Tarea propuesta:
Reescribe solo las entradas que van desde la línea que contiene "公司簡介 (52, 302)" hasta la última de la lista, ambas incluidas, con su texto completo. Desplaza cada coordenada de las respuestas sumándole 49.

Datos de señalamiento en páginas y pantallas:
□ □ □

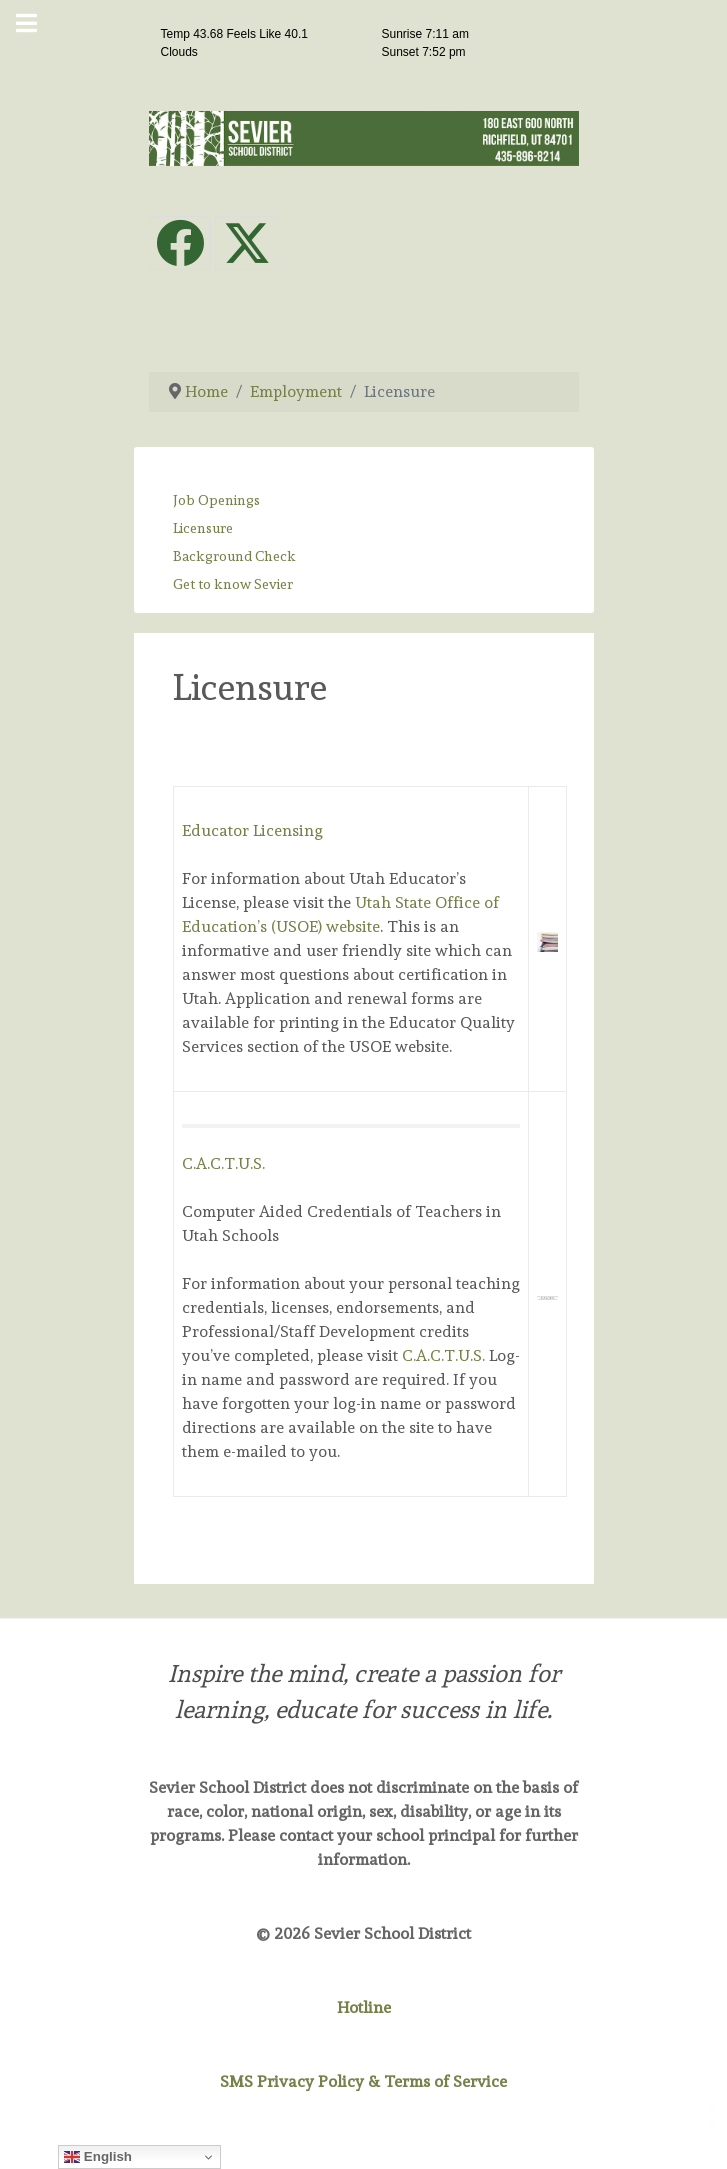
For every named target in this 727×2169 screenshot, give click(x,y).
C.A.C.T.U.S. (223, 1163)
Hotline (364, 2007)
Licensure (203, 528)
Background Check (234, 556)
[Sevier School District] (364, 134)
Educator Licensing (252, 830)
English (98, 2157)
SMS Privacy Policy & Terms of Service (363, 2081)
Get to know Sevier (233, 584)
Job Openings (216, 500)
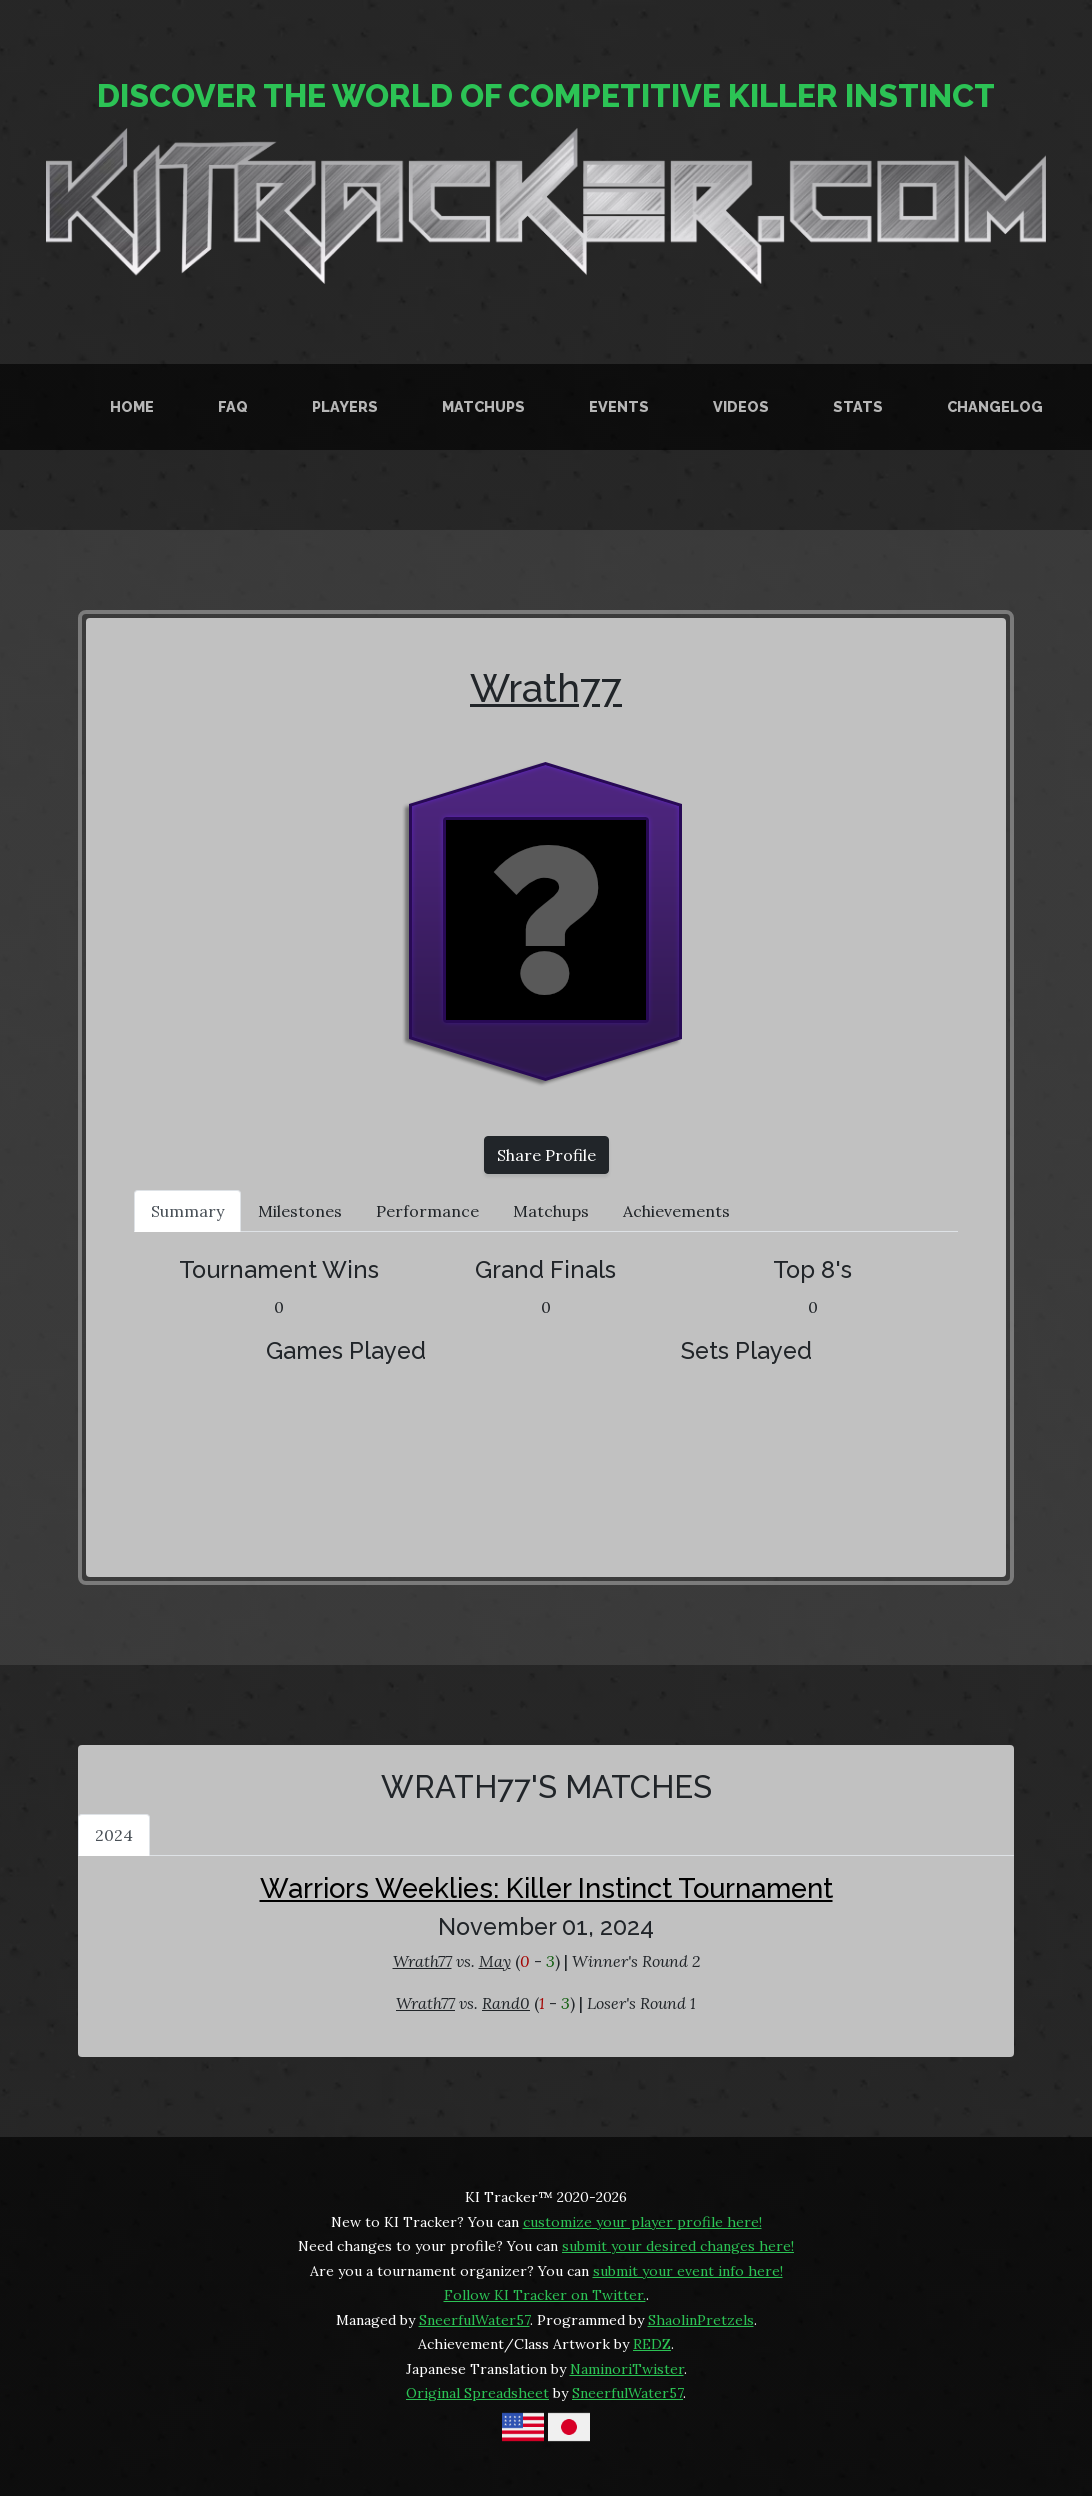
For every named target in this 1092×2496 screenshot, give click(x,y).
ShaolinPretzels (701, 2320)
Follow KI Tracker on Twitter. (545, 2295)
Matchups (483, 406)
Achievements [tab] (676, 1211)
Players (345, 406)
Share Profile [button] (546, 1155)
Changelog (995, 406)
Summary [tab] (187, 1211)
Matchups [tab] (551, 1211)
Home (132, 406)
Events (619, 406)
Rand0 (506, 2003)
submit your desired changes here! (678, 2246)
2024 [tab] (114, 1835)
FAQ (233, 406)
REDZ (652, 2344)
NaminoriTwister (627, 2369)
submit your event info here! (688, 2271)
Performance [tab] (427, 1211)
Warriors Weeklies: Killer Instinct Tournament (546, 1888)
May (495, 1961)
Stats (858, 406)
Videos (741, 406)
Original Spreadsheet (477, 2393)
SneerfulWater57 (474, 2320)
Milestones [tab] (300, 1211)
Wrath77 (546, 688)
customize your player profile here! (642, 2222)
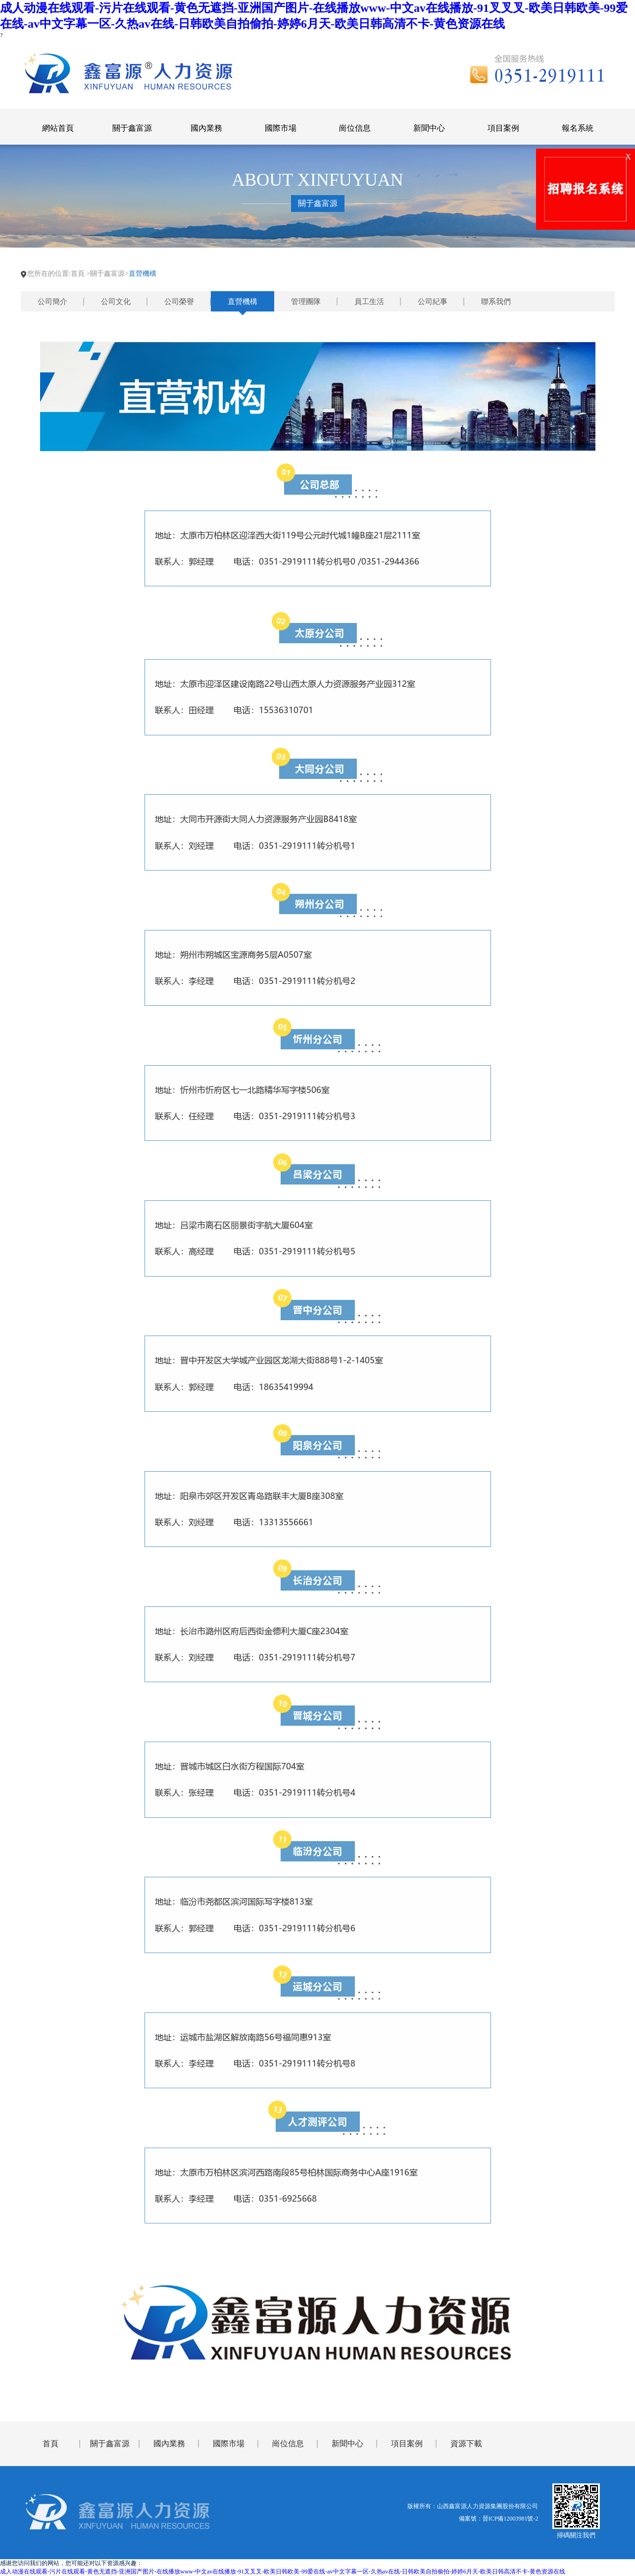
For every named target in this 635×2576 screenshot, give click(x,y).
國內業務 (169, 2443)
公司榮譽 (179, 302)
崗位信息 (288, 2443)
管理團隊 (306, 302)
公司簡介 (52, 302)
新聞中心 (347, 2443)
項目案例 (407, 2443)
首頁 (78, 273)
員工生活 (369, 302)
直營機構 (242, 302)
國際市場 (228, 2443)
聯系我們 (496, 302)
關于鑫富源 (110, 2443)
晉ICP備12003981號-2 (510, 2518)
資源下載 (466, 2443)
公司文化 (116, 302)
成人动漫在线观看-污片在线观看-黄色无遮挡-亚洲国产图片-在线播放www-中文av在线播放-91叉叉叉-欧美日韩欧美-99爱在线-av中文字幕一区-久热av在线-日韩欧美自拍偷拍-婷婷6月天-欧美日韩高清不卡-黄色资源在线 (282, 2571)
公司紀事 (432, 302)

□ □ □

Solución del ejercicio:
公司簡介 (101, 351)
新聞中心 (396, 2492)
項目案例 (456, 2492)
首頁 (127, 322)
員工生活 (418, 351)
直營機構 (291, 351)
國際市場 (277, 2492)
聯系我們 (545, 351)
關于鑫富源 (159, 2492)
晉ICP備12003981號-2 (559, 2567)
資源下載 (515, 2492)
公司文化 (165, 351)
成人动漫在线观看-污片在线观看-黄色无遮挡-亚洲国产图片-在线播放www-中文av在线播放-91叉叉叉-欧美日韩欧美-99爱在线-av中文字幕一区-久热av在线-日韩欧美自拍偷拍-婷婷6月天-欧美日韩高清不卡-黄色资源在线 (331, 2620)
公司紀事 (481, 351)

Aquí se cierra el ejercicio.